Его наглый прищур. Провокационный вопрос. И я понимаю, что за одну возможность узнать этого безумца лучше я готов буду даже остаться в этой лачуге ещё на один день.
- За этим. Только вы же выставили меня на улицу со всеми моими намерениями вместе. В фигуральном смысле, конечно.
- А теперь передумал! – бросает он, разводя руками в сторону.
Набираю в лёгкие как можно больше тёплого воздуха и решаю всё-таки для начала позавтракать, хоть есть и не хочется. На столе стоит тарелка с сыром, корзинка со свежими булочками и две кружки с неизвестной субстанцией.
- Кофе я не пью, поэтому и вам предложить не могу. Это травяной чай, очень полезный и бодрит с утра без всякого кофеина.
- Спасибо, - я делаю глоток ароматного напитка и смотрю на то, с каким аппетитом собеседник поедает сыр с хлебом. – Вы действительно хотите, чтобы я взял у вас интервью?
Он дожёвывает кусок хлеба, делает глоток чая и сурово смотрит на меня.
- Я похож на клоуна? Я же сказал, что хочу, чтобы вы остались, если вы всё ещё сами желаете этого. Своих слов обратно я не забираю.
Кажется, его это даже разозлило.
- Простите, просто вчера вы не были настроены на какой-либо диалог. Что заставило вас изменить мнение на этот счёт?
- Мне понравился ваш отзыв о моих книгах.
- Но ведь это просто мои мысли, я не готовился, и...

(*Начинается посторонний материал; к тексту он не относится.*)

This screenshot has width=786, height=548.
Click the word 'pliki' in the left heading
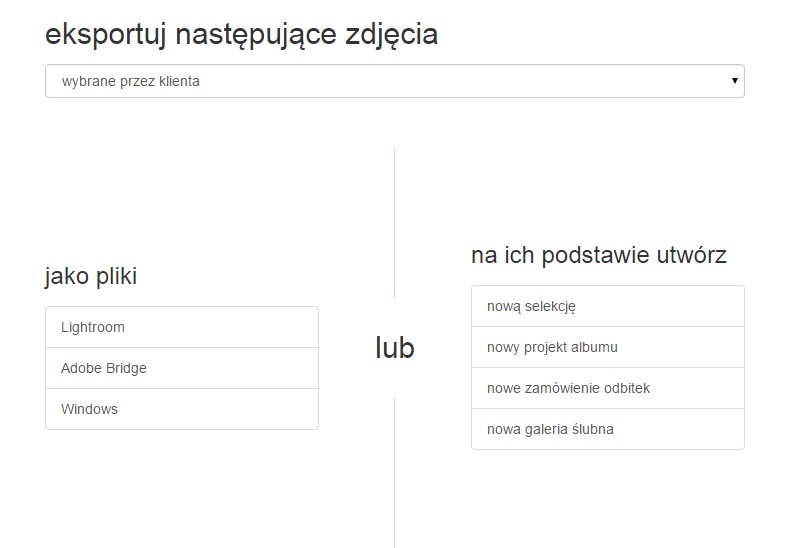[x=115, y=276]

Мне становится стыдно за то, что я наплёл ему на ночь глядя. Ужасно непрофессиональный подход к созданию отзывов на произведение. Рассказал только о собственных эмоциях, да ещё и настолько кратко.
Но он, к моему удивлению, даже улыбается. (А это уже вторая улыбка за эти сутки!) Улыбается и снисходительно смотрит на меня.
- Именно поэтому и понравился. Он шёл от души. Я пишу свои книги для того, чтобы изменять мысли людей, заставлять их мыслить не типично, не стереотипно. Мечта – вот, что отличает героев моих книг от обычных людей. Вы можете не согласиться, сказать, что у каждого есть мечта, и это будет так. Только о чём мечтает типичный человек? Заработать побольше денег, создать семью. Основные цели. Есть ещё более мелочные, но их мы вообще трогать не будем. А герои моих книг живут мечтами нереальными, почти недостижимыми, но они всегда последовательны и упрямы в приближении к идеалу. Вот даже взять вас. Вы нормальный, такой как все. Но ночью, когда вы заговорили о моих книгах, в ваших словах слышалось воодушевление. Именно поэтому я передумал по поводу интервью. И я надеюсь, вы не заставите меня разочароваться... А теперь предлагаю вам поесть, у нас много работы и вам понадобятся силы.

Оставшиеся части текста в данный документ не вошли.